- Born: Ewa Joanna Bulska August 2, 1953 (age 73) Warsaw, Poland
- Education: University of Warsaw
- Spouse: Tadeusz Bulski
- Website: beta.chem.uw.edu.pl/people/EBulska/kariera.html

= Ewa Bulska =

Polish chemist and professor

Ewa Joanna Bulska (born August 2, 1953) is a Polish chemist, and Professor of Chemical Sciences at the University of Warsaw, who specializes in analytical chemistry, atomic and mass spectrometry with over 237 scholarly publications.

== Biography ==
At the University of Warsaw, Bulska completed her master's degree in 1977, and her PhD in 1986 at the Faculty of Chemistry, obtained her habilitation in chemical sciences and spectrometry in 1996, which was based on her scientific dissertation titled "Utilization of microwave plasma in coupled systems for inorganic trace analysis", and was promoted to Professorship of Chemical Sciences in 2004. She worked at the Faculty of Chemistry at the University of Warsaw, and at the Higher School of Ecology and Management in Warsaw.

Bulska was a fellow of the Max Planck Society, and held a post-doctoral fellowship at the Max Planck Institute in Dortmund, Germany; she was also a fellow of the Alexander von Humboldt Foundation, completing an internship at the Technical University of Darmstadt, Germany.

She was also a visiting professor at several universities in China, Japan, Germany, Slovenia, Sweden and the USA.

She was the first chairperson of the Polish Council of Metrology, operating at the President of the Central Office of Measures, which was established as a result of the amendment to the Act on Measures, signed by the President of the Republic of Poland on 6 May 2017.

She is the acting director of the Biological and Chemical Research Center at the University of Warsaw, a member of the Committee of Analytical Chemistry of the Polish Academy of Sciences (PAN), and also Chairwoman of the Spectral Analysis Team at the Committee of Analytical Chemistry of the Polish Academy of Sciences and a member of the Consultative Council of the Central Office of Measures. She is also a member of the Scientific Council of the Institute of Physical Chemistry of the Polish Academy of Sciences. Since 2022, he has been a member of the advisory team for the “Polish Metrology” program at the Ministry of Education and Science.

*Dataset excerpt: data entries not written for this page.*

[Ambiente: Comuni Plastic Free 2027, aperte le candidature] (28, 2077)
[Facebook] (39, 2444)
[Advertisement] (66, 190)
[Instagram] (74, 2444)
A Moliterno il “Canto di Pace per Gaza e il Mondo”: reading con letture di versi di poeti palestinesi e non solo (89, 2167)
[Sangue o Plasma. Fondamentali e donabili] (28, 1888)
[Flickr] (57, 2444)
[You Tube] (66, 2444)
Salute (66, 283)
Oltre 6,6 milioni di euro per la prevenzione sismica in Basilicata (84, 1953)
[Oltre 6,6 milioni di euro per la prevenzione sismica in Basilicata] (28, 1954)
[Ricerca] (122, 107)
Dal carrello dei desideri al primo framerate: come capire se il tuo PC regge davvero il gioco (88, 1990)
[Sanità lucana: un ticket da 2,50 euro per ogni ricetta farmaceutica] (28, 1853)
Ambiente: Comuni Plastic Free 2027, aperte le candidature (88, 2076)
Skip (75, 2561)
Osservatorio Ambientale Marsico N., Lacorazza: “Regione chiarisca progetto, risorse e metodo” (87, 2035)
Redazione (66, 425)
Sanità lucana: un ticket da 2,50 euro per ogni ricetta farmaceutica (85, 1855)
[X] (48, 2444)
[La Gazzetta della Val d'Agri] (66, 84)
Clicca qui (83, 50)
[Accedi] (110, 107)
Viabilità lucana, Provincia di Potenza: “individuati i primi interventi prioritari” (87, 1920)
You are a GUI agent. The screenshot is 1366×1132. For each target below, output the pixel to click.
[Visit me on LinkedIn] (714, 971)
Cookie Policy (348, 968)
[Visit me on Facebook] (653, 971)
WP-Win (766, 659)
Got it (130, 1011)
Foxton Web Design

She is the National Delegate representing Poland in Eurachem.

== Honors ==
In 2004, Bulska was awarded the "Bunsen-Kirchhoff Award for Analytical Spectroscopy" for her work in the field of furnace atomic absorption spectrometry with special mention of the use of matrix modifiers as well as for the analysis of biological materials and for studies on the conservation of art objects. In 2012 she was awarded the Wiktor Kemula Medal. In 2015 the International Union of Pure and Applied Chemistry awarded her with IUPAC 2015 Distinguished Women in Chemistry or Chemical Engineering Award, presented at the IUPAC Congress in Busan, Korea. In 2008 she received the Gold Medal for Long Service. In 2015, she received the Gold Cross of Merit and in 2019 she was awarded the Polish state order for extraordinary and distinguished service Order of Polonia Restituta Fifth Class, the Knight's Cross. In 2022 she received an award for outstanding achievements in spectroscopy and contributions to the international spectroanalytical society from the Federal University of Pelotas in Brazil. In 2024, the Czech Spectroscopic Society and the Slovak Spectroscopic Society awarded her the Ioannes Marcus Marci Medal for outstanding achievements in trace and speciation analysis using atomic spectroscopy methods.